In this issue of the Brazilian Journal do Nephrology, Scaranello et al. report on a case of star fruit poisoning suggestive of acute kidney injury by oxalate. The patient was prescribed two sessions of hemodialysis and got better, as did other individuals in cases described in the literature. This particular patient had massive amounts of star fruit, which released significant volumes of free oxalate in his gastrointestinal tract. The absorption of free oxalate triggered the onset of acute kidney injury. The case report does not mention hiccups or any other manifestations consistent with neurotoxicity.

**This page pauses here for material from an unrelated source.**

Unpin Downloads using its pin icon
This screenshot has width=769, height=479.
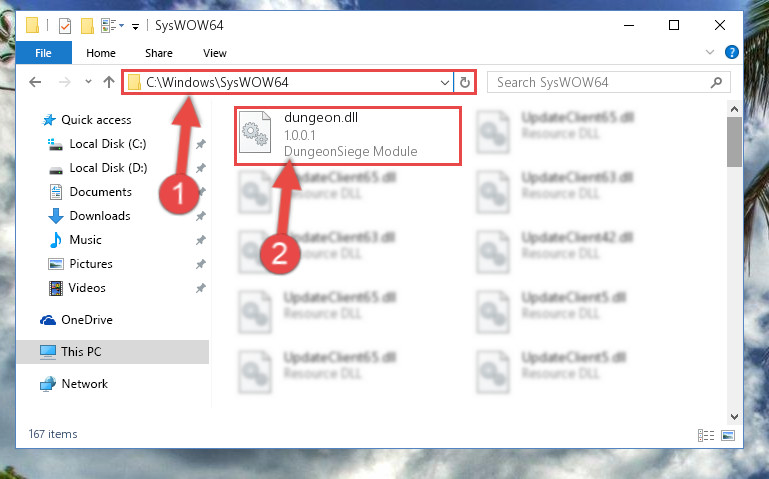tap(201, 216)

This case draws the attention of physicians and nephrologists in particular to a condition that is increasingly better known and therefore diagnosed more frequently, and coincides with recent reports of acute oxalate nephropathy caused by another member of the Oxalidaceae family, the Averrhoa bilimbi.21 This oxalate-rich fruit, commonly known as bilimbi, cucumber tree, or tree sorrel, is widely grown in the State of Bahia and can be found in all regions of Brazil.22 We were recently informed of a case occurred in Bahia of a fasting individual who developed non-oliguric acute kidney injury after having bilimbi juice. The patient did not require dialysis and recovered completely from renal injury (anecdotal report by Raphael Paschoalin, December 18, 2013).